Cooper could see Borrego’s face since he’d turned his body earlier in the conversation. He watched as the Polar Bear narrowed his eyes.

“Why,” he said.

“Because everybody else had the fucking curse,” the Guatemalan said, “that’s why.”

“Everybody else where?”

“In the place where we found it.”

“Who?” Borrego asked.

“All of them,” the Guatemalan said. “Could have been a thousand years ago-I don’t know. I just know they were dead. Every one of them.”

Borrego said nothing. Madrid said nothing. Cooper continued to say nothing. From behind one of the mostly painted cars Cooper saw the figure of the heavy-jowled guy with the pitted-out T-shirt appear. It was unclear how he’d come into the building, but Cooper supposed it didn’t particularly matter. He wasn’t there to ambush them-he was there to pressure the Guatemalan to get his ass back to work. The Guatemalan felt the man’s presence and swiveled his head to take in the sight of his super.

“You want me to get you the map, then?” he said to Borrego.

“Be great,” the Polar Bear said, and lifted his paw from the Guatemalan’s shoulder.

When the Guatemalan returned from his locker with the rumpled piece of paper, Borrego took it, but not before handing the cornered mouse a chunk of bills, the denominations of which Cooper couldn’t quite read.
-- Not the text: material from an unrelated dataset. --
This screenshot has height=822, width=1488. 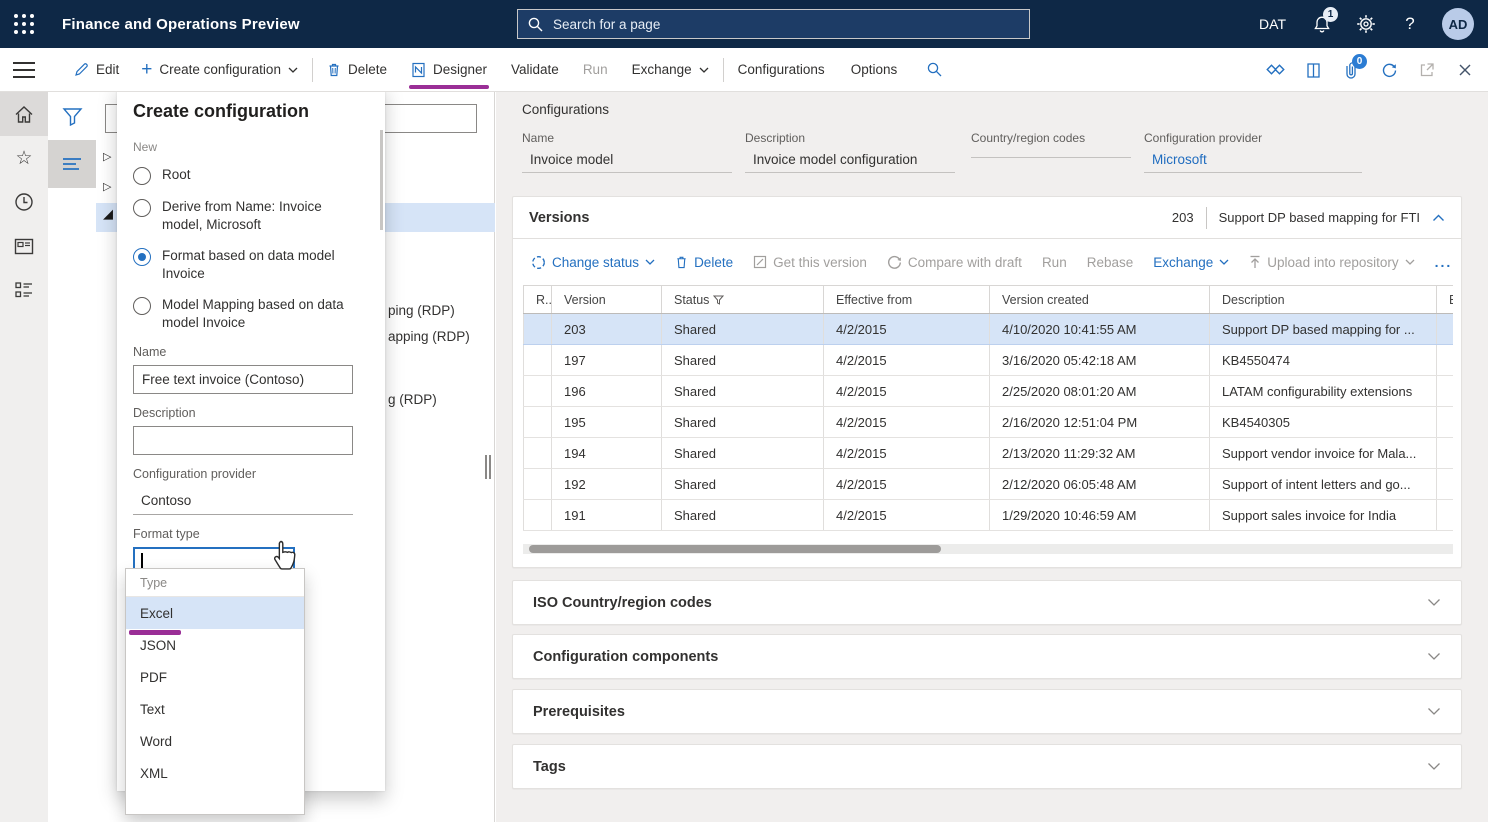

Then the man moved off and blended back into the shop.

Without any visible prompt from Borrego, Madrid strode purposefully to the heavy-jowled super, handed the man another chunky wad of bills, then came back and led them out through the blue curtain.

When they were situated in the Land Rover, Borrego leaned forward in his throne and clamped down on Cooper’s shoulder with that big fat paw of his.

“Don’t know about you, amigo,” he said, “but with all this talk of curses, I’ve got myself worked up into a four-pound-lobster kind of mood.”

33

The Guatemalan’s map suggested a route that, on paper and highway alike, may well have been the most convoluted possible means of approach on their destination. Nonetheless this was the route they took-nearly six hundred winding miles, some of the way paved but most not, the first four hours spent worming their way out of Belize, the remaining twelve dedicated to working their way around, then up, what Cooper decided had to be one of the more treacherous mountain ranges north of the Andes.

“They’re good,” was all Borrego had told him in answer to Cooper’s objection to the length-and path-of the line drawn on the map. “They know what they’re doing.”

“The dead tomb diggers, you mean?” Cooper said.

“Yes,” Borrego said.

“You say so,” Cooper said.

Around sunset, they hit a rebel checkpoint.

It had been eight hours since they cleared the Guatemala border crossing. That had been fluid-show your passports, hand over some cash, and away you go, Borrego explaining nobody was looking to keep people out of Guatemala, since anybody who came in was usually a tourist ready to spend some money. Check out the Mayan ruins, drop some coin on a guide or two-there existed no reason for the authorities to concern themselves with the pesky issue of border control, at least on the immigration front.